▸ **Exercices à faire**
a) Chez quel éditeur Dominique Boisvert a-t-il publié Québec, tu négliges un trésor !, selon le texte sur Dominique Boisvert ?
b) Recopiez le passage du texte sur Dominique Boisvert qui s'ouvre sur les mots « NDLR On peut » et se termine par « nous est transmis. », en substituant « paix intérieure » à « plénitude ».

NDLR On peut lire les textes que Dominique Boisvert publiait sur notre site en cliquant ici.
Artiste pour la paix et chrétien de gauche
L’amour est plus fort que tout et ce n’est pas un combat à livrer, mais une attitude de plénitude. En te lisant, c’est ce sentiment de sérénité qui nous est transmis.
Sois-en mille fois remercié, car de tels messages sont hélas trop rares !
Amitiés,
Pierre
C’est le dernier courriel que je lui avais envoyé en juin après qu’il nous eut informés de l’avancée inéluctable de sa tumeur. L’ayant croisé à l’hôpital de Sherbrooke quelques jours avant, je lui avais écrit : « Heureusement, on a pu échanger quelques mots sur ton état de santé quand ta compagne (Céline) m’a reconnu. C’était la semaine dernière dans cet hôpital où la mienne perd sa santé à combattre pour le bien commun au-delà des intérêts corporatifs [1]. N’est-ce pas ce que nous avons tenté de faire, malgré nos différences, dans le mouvement pour la paix si fractionné ? Avec toute mon affection, Pierre »PS J’ai dû recommencer et retravailler ce courriel par quatre fois refusé par mon serveur: peut-être me parviendra-t-il avec la mention mail delivery error, comme la majorité des messages de paix que j’envoie.
Le co-fondateur du Réseau québécois pour la simplicité volontaire est décédé lundi 23 novembre à la Maison Aube-Lumière, maison de soins palliatifs de Sherbrooke, où il a été accueilli il y a près de deux mois, a indiqué un de ses fils, Félix, présent à ses côtés.
« C’est un autre gros morceau de notre aventure des chrétiens de gauche qui part, cette fois avec Dominique», dit Élisabeth Garant, la directrice générale du Centre justice et foi et la directrice de la revue Relations. «Il était déjà au Centre lorsque j’y suis arrivée en 1995. C’était mon voisin de bureau. Je lui dois tellement. Dominique m’a introduite à l’art de travailler et de réfléchir. Il a quitté quelques années plus tard mais il a toujours continué d’écrire dans nos pages et de participer à nos activités», écrit-elle.
Auteur d’ouvrages sur la non-violence et la simplicité volontaire chez Écosociété [2], Dominique Boisvert a publié, chez Novalis, Québec, tu négliges un trésor !, une réflexion sur l’héritage qu’a laissé le christianisme à la société québécoise. En 2017, il publie son «autobiographie spirituelle», En quoi je croîs (avec un accent circonflexe), où il raconte son long cheminement sur les routes de l’engagement social et de la militance.

▸ **Extrait des données**
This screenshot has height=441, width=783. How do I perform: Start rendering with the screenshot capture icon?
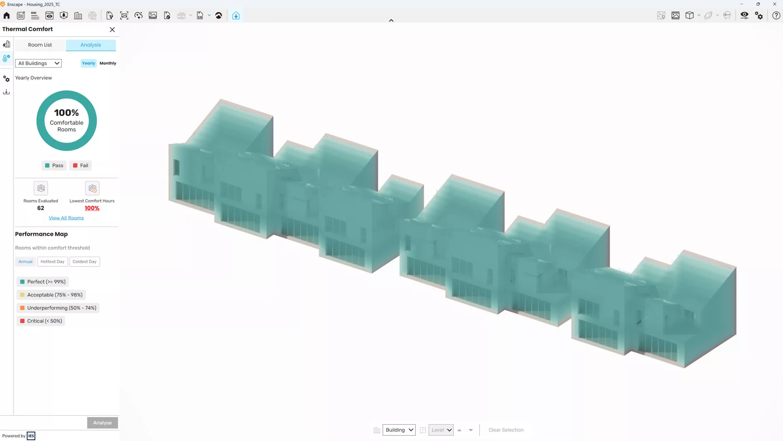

▸ **Corrigé des exercices**
a) Chez Novalis.

b)
NDLR On peut lire les textes que Dominique Boisvert publiait sur notre site en cliquant ici.
Artiste pour la paix et chrétien de gauche
L’amour est plus fort que tout et ce n’est pas un combat à livrer, mais une attitude de paix intérieure. En te lisant, c’est ce sentiment de sérénité qui nous est transmis.